I’ve been wanting to boost anti-virus defences with Sanesecurity signatures for a good while but had concerns about clamav stability. With more recent versions and an influx of badness, I think it’s worth the risk - at least on a 2GB Symbiosis Stretch instance on light duties. I realise that some are philosophically and functionally opposed to running anti-virus on a server and there are certainly risks but so far, so good. YMMV.
With a conservative implementation, using services which are :-
- free, including those via sign-up at securiteinfo (
- categorised with a “LOW” false positive rating (the Sanesecurity/eXtremeSHOK default)
- updated with the default schedule
… scanning exim’s reject* logs shows that detection has risen from 0-1 to around 30.
Sanesecurity.Malware.27571.UNOFFICIAL(00000000000000000000000000000000:522) FOUND Sanesecurity.Blurl.d8bc71.UNOFFICIAL(00000000000000000000000000000000:333) FOUND Sanesecurity.Phishing.Fake.Coin.27521.UNOFFICIAL(00000000000000000000000000000000:2696) FOUND
To install, follow the instructions for Sanesecurity’s recommended script by eXtremeSHOK. It’s not actively maintained so it’s worth applying the following fix:
(And https://github.com/extremeshok/clamav-unofficial-sigs/pull/210 for a custom config dir).
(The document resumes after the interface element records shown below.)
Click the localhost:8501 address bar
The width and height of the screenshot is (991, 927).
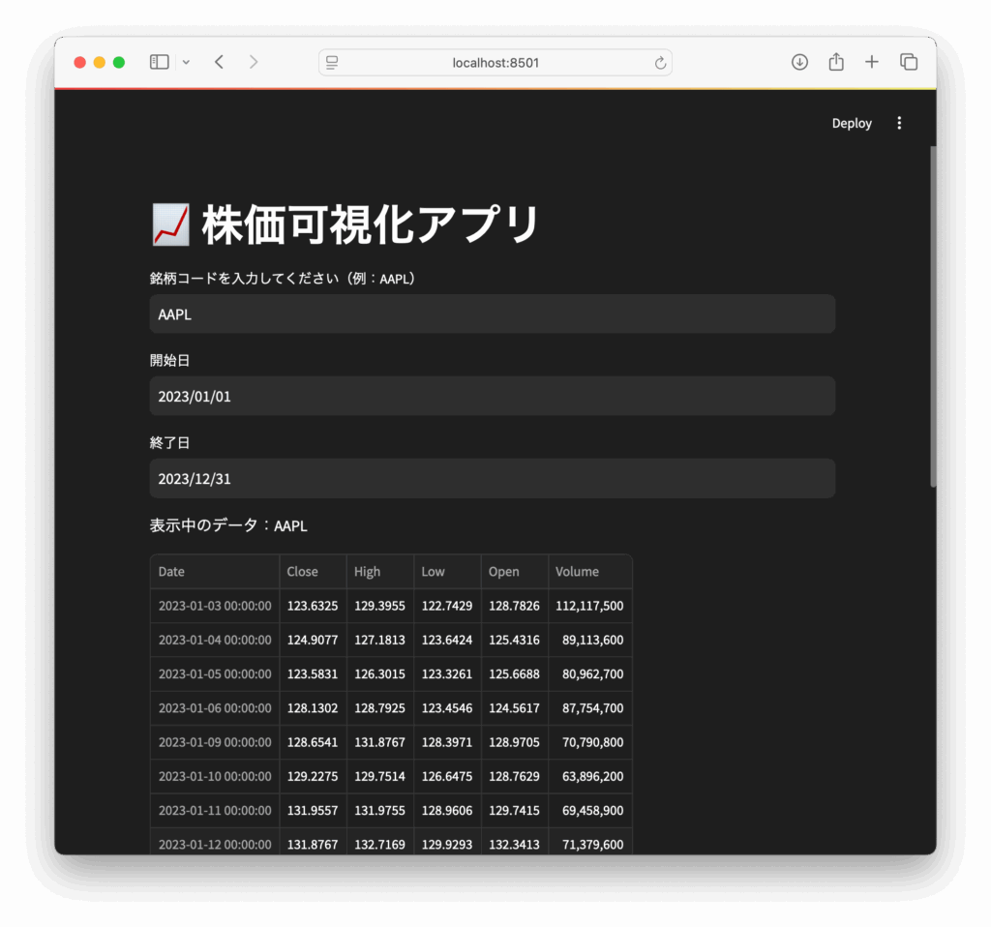click(x=496, y=63)
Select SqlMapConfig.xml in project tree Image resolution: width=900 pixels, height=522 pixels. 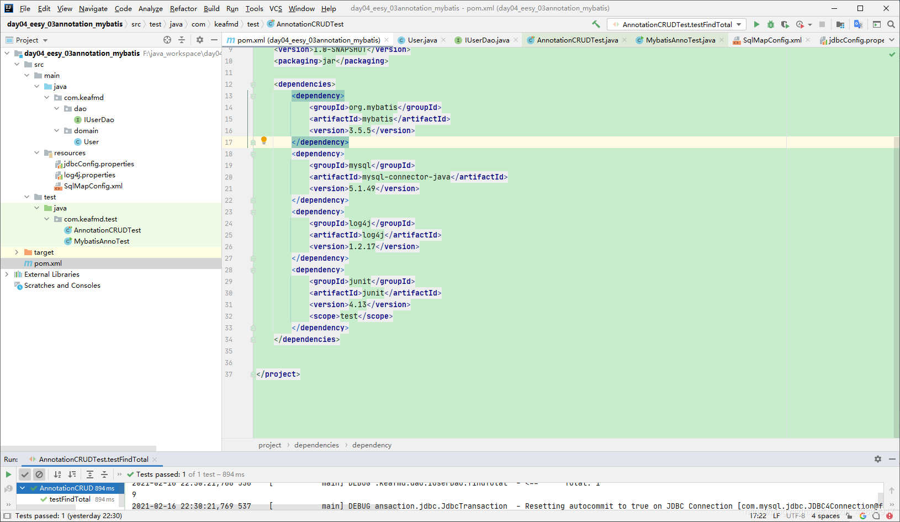[93, 186]
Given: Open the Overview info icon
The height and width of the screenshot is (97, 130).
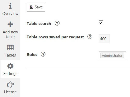Looking at the screenshot, I should 10,6.
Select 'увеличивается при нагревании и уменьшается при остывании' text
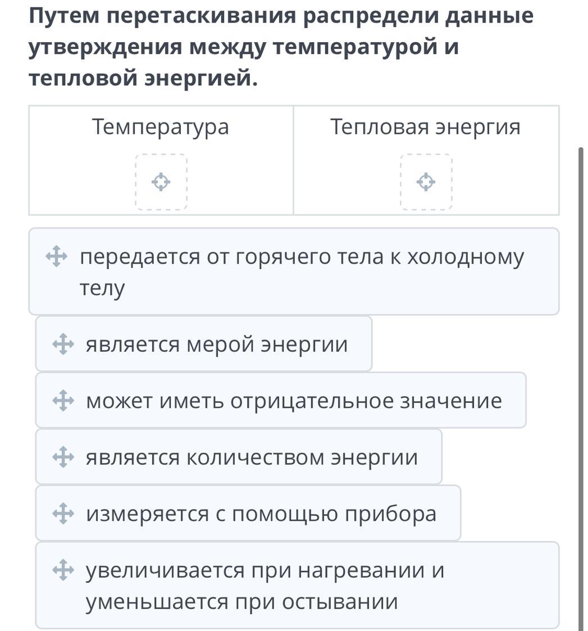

Optionally, tweak the .conf file database definitions:
### MALWARE.EXPERT https://malware.expert/ # LOW # MC: *** Set this LOW as per the sanesig website & config layout suggests *** # malware.expert.hdb|MEDIUM # statics MD5 pattern for files malware.expert.hdb|LOW # statics MD5 pattern for files
… add add more recent yara updates if you’re running “MEDIUM”+…
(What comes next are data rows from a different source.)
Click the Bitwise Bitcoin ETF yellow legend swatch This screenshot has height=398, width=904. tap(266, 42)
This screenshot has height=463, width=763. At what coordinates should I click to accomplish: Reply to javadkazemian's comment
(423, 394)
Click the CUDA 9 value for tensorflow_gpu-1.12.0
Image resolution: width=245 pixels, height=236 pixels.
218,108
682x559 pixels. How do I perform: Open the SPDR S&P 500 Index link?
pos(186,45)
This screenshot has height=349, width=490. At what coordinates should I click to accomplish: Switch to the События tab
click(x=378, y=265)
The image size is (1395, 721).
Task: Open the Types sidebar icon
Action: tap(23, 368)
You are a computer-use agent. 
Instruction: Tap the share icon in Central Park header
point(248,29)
declare -a yararulesproject_dbs=( ### Yara Rules https://github.com/Yara-Rules/rules [...] CVE_Rules/CVE-2015-5119.yar|MEDIUM # CVE 2015 5119 # MC: *** assume these newer ones are MEDIUM *** CVE_Rules/CVE-2016-5195.yar|MEDIUM CVE_Rules/CVE-2017-11882.yar|MEDIUM CVE_Rules/CVE-2018-4878.yar|MEDIUM
There appears to be an issue with clamav 0.100+ on stretch which results in the following root email message:
/usr/local/sbin/clamav-unofficial-sigs.sh: line 2747: 18373 Aborted $clamscan_bin --quiet -d "$work_dir_yararulesproject/$db_file" "$work_dir_work_configs/scan-test.txt" 2> /dev/null
Dec 17 11:59:20 Testing updated yararulesproject database file: antidebug_antivm.yar Dec 17 11:59:20 Clamscan reports yararulesproject antidebug_antivm.yar database integrity tested BAD Dec 17 11:59:20 Removed invalid database: /var/lib/clamav-unofficial-sigs/dbs-yara/antidebug_antivm.yar
It seems relatively harmless on stretch, currently with clamav 0.100.2, and as yara rules are doing good work I’ve chosen not to disable them.